> **REQUIREMENT**: Convert the lines of the items below into a single numbered list, skipping any blank lines. Leave the pictures out of your answer.

> **INFORMATION SHOWN**:
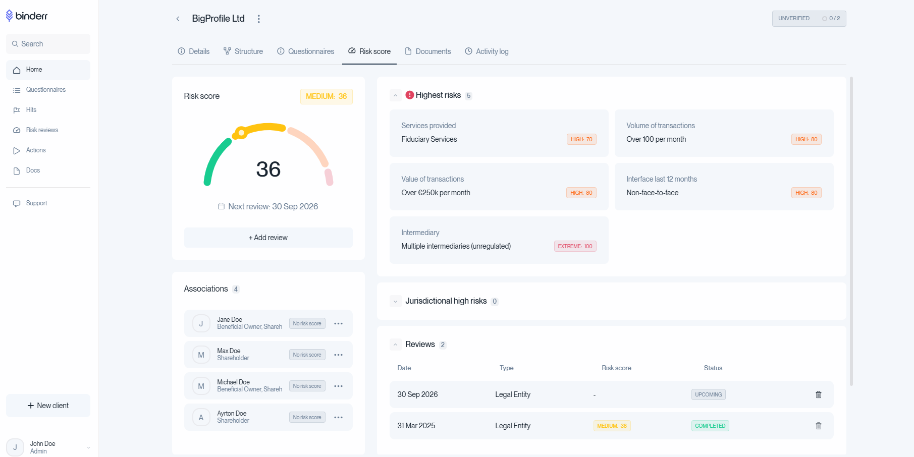The height and width of the screenshot is (457, 914).
Task: Open the options menu beside BigProfile Ltd
Action: [x=259, y=18]
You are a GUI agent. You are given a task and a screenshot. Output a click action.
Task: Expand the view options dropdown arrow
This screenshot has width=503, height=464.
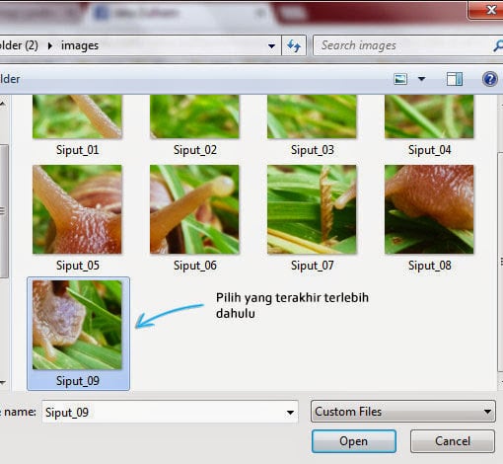pyautogui.click(x=421, y=79)
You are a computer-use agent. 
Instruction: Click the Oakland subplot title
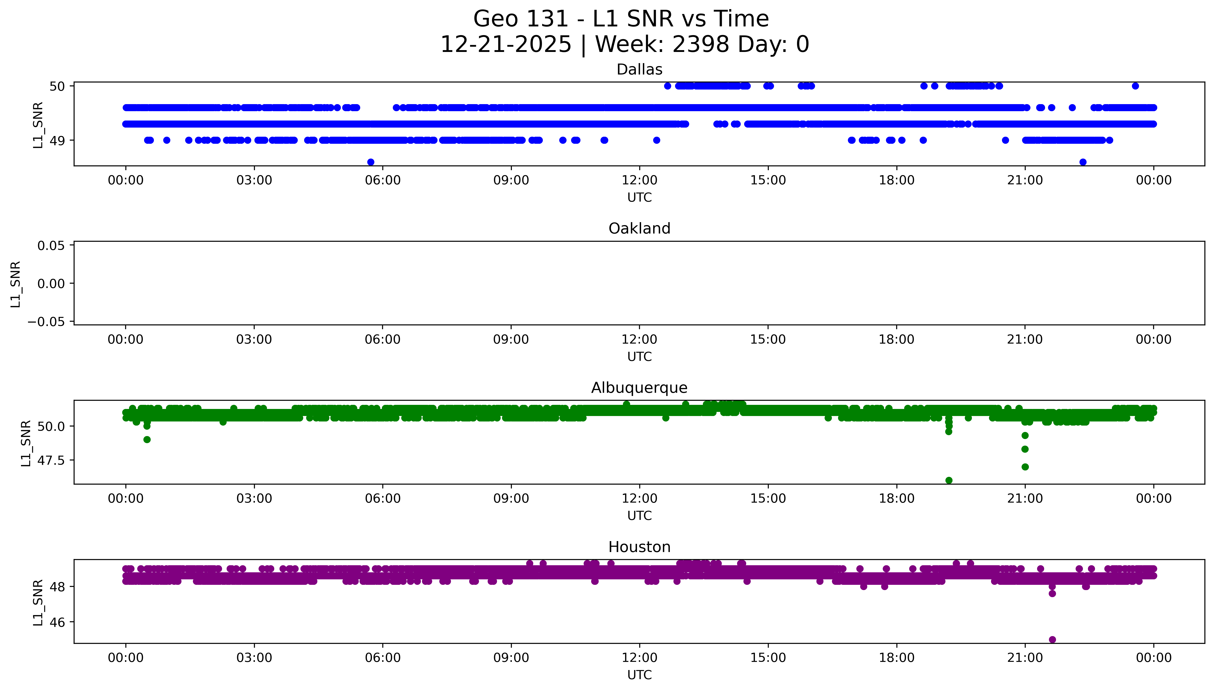tap(639, 229)
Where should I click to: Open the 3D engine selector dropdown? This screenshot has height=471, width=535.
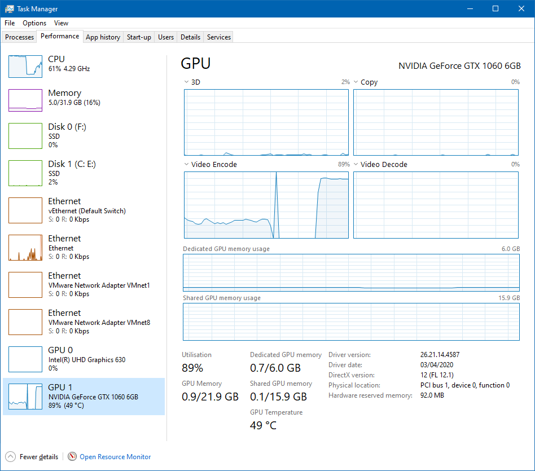[187, 82]
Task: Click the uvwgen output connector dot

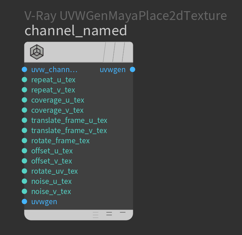Action: pyautogui.click(x=133, y=69)
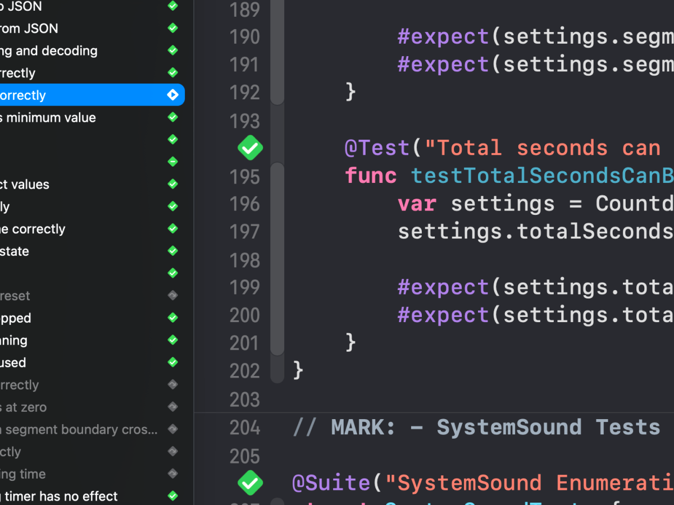This screenshot has height=505, width=674.
Task: Click the fold ribbon beside line 202
Action: pos(277,370)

> **EXERCISE SOLUTION**:
1. The height and width of the screenshot is (457, 914).
2. Task: Open the options menu beside BigProfile Ltd
3. Action: [x=259, y=18]
4. You are a GUI agent. You are given a task and a screenshot. Output a click action.
5. Task: Expand the view options dropdown arrow
6. This screenshot has width=503, height=464.
7. pyautogui.click(x=421, y=79)
8. You are a computer-use agent. 
9. Instruction: Click the Oakland subplot title
10. tap(639, 229)
11. Where should I click to: Open the 3D engine selector dropdown? This screenshot has height=471, width=535.
12. [187, 82]
13. Task: Click the uvwgen output connector dot
14. Action: pyautogui.click(x=133, y=69)
15. This screenshot has height=505, width=674.
16. Task: Click the fold ribbon beside line 202
17. Action: pos(277,370)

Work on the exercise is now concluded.